Businesses impacted worst by COVID-19’s second wave, including as hotels, civil aviation, and tour operators, will benefit from the extended Emergency Credit Line Guarantee Scheme ( ECLGS ), reported Crisil.
According to a study by major credit ratings agency Crisil, it would also promote the development of healthcare facilities, particularly oxygen availability, in tier-2 and beyond cities and the hinterland.
The plan was initially unveiled in May of last year, when the pandemic’s economic effects was becoming clear. The most recent iteration of the plan is effective till September 30, 2021, or until the Rs 3 lakh crore budget is exhausted.
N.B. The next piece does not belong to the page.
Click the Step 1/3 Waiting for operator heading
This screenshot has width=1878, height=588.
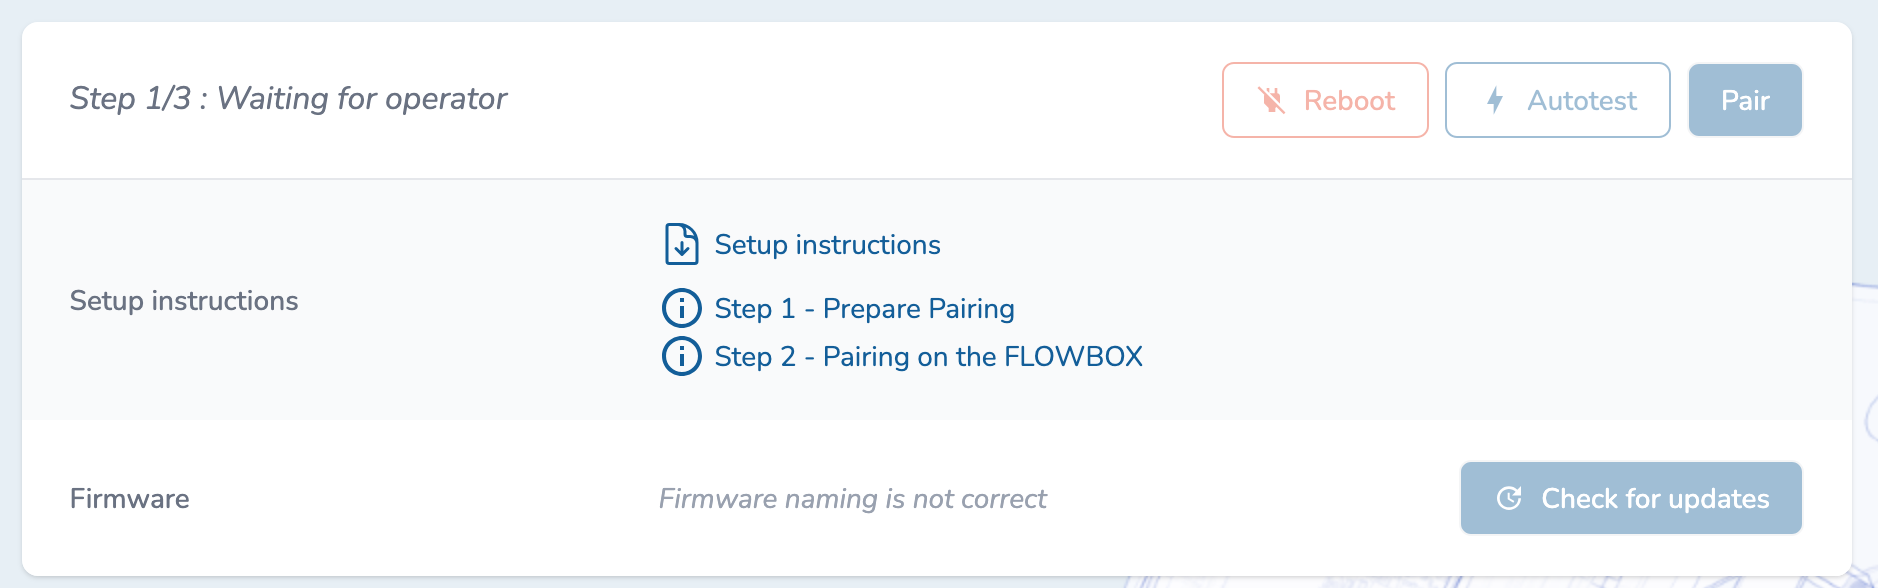288,98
More industries have been added to the scheme’s scope, some eligibility criteria have been relaxed, and micro, small, and medium enterprises (MSMEs) have been allowed to take out borrowings for longer terms, according to the statement, which noted that the scheme had sanctioned loans worth Rs 2.54 lakh crore as of May.
According to the agency, the updated programme now includes the civil aviation industry, as well as easing the qualifying conditions for enterprises in the hospitality, travel and tourism, and leisure and sports sectors, which are expected to have a 30% sequential demand decline in the June quarter.
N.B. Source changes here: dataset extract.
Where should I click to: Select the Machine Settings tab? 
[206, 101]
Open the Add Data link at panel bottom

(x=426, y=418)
The revised schemes, which include funding of up to Rs 2 crore for oxygen generating plants for capacity enhancement at 7.5 percent interest, will benefit small hospitals, particularly in tier-2 and even beyond urban centers, as well as the hinterland, which have a limited credit profile, according to Crisil.
While the scheme’s parameters are appealing, healthcare organisations will need to carefully examine expenditure, bearing in mind the demand’s long-term viability and overall profitability of expenditures, according to the agency.
MSME borrowers who took advantage of the ECLGS 1.0 programme would also benefit from the new plan, if they are qualified under the Reserve Bank of India’s restructuring 2.0 framework.